Task objective: With the line that contains "Screen dimensions: 532x399" as the final line, return every line from the start of the data below exactly.

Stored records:
○ ○ ○ ○ ○

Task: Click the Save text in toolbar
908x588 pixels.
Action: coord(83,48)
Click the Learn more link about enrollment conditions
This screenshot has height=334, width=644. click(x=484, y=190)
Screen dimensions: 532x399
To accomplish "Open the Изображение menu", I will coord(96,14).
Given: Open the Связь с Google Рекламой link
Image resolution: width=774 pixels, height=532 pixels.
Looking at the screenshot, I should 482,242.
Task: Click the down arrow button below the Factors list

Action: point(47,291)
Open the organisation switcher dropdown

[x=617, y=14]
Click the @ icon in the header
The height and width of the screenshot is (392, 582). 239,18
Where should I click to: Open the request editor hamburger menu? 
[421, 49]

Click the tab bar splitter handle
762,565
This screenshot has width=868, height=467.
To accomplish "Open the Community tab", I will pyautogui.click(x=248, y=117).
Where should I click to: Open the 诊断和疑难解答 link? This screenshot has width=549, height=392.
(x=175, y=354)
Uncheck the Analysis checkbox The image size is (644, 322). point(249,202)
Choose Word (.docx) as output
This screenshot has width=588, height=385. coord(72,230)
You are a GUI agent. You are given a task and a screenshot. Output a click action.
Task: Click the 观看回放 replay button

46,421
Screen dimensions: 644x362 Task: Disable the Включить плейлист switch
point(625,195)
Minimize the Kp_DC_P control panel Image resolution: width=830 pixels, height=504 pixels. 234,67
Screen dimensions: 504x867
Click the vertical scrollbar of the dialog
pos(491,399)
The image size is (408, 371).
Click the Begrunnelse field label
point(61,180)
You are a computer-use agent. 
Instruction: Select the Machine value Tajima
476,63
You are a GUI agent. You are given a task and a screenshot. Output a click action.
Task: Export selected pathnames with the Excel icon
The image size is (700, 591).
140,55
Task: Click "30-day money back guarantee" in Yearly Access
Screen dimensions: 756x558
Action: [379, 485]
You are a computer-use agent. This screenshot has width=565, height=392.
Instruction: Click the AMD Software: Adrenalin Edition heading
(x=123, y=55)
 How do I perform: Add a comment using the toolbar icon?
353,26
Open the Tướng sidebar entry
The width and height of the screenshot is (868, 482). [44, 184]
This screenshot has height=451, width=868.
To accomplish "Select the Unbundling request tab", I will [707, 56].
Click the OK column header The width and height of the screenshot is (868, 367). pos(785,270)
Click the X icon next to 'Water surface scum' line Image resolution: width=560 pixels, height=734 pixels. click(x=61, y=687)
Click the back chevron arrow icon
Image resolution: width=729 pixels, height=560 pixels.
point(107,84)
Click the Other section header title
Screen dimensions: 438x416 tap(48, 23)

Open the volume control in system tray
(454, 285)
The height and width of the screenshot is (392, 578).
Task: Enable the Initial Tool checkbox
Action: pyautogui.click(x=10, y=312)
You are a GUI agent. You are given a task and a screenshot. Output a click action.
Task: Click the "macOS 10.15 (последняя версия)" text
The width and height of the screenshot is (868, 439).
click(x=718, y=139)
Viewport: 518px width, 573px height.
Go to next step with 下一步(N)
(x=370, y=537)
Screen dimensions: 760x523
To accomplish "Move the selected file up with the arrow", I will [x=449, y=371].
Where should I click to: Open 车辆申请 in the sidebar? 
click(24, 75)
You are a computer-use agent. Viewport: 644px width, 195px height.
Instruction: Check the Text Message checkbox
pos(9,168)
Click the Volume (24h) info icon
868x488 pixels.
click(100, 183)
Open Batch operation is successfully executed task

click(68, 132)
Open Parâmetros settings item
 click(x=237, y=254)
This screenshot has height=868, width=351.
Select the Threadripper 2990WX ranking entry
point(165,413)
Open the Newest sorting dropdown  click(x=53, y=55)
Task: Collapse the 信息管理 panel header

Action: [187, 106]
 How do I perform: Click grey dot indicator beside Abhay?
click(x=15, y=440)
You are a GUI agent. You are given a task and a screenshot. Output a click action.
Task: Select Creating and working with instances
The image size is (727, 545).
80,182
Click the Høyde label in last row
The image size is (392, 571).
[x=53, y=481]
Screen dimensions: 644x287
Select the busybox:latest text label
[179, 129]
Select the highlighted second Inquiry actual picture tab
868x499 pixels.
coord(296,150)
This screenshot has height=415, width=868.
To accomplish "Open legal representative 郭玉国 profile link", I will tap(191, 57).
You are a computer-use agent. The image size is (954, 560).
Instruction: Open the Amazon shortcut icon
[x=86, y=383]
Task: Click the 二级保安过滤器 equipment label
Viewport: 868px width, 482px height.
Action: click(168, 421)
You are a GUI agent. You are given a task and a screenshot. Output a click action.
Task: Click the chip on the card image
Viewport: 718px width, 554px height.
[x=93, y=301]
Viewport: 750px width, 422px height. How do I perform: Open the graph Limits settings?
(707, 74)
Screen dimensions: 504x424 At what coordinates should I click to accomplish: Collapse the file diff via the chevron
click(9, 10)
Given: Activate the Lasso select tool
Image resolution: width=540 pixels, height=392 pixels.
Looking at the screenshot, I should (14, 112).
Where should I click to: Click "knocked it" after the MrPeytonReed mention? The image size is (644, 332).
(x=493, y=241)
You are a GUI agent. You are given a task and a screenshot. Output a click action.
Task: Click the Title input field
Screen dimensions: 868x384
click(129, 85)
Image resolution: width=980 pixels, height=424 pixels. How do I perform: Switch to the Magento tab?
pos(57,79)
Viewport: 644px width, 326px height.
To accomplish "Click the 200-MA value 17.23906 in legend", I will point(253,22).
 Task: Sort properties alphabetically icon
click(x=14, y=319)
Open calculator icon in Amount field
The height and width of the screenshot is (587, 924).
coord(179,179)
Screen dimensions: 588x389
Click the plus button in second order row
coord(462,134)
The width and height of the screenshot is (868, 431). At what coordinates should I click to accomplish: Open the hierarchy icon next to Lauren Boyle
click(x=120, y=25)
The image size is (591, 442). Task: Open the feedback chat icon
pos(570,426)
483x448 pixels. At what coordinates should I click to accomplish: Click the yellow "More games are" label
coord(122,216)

○ ○ ○ ○ ○

The answer:
Task: Click the Save text in toolbar
908x588 pixels.
Action: coord(83,48)
Click the Learn more link about enrollment conditions
This screenshot has height=334, width=644. click(x=484, y=190)
Screen dimensions: 532x399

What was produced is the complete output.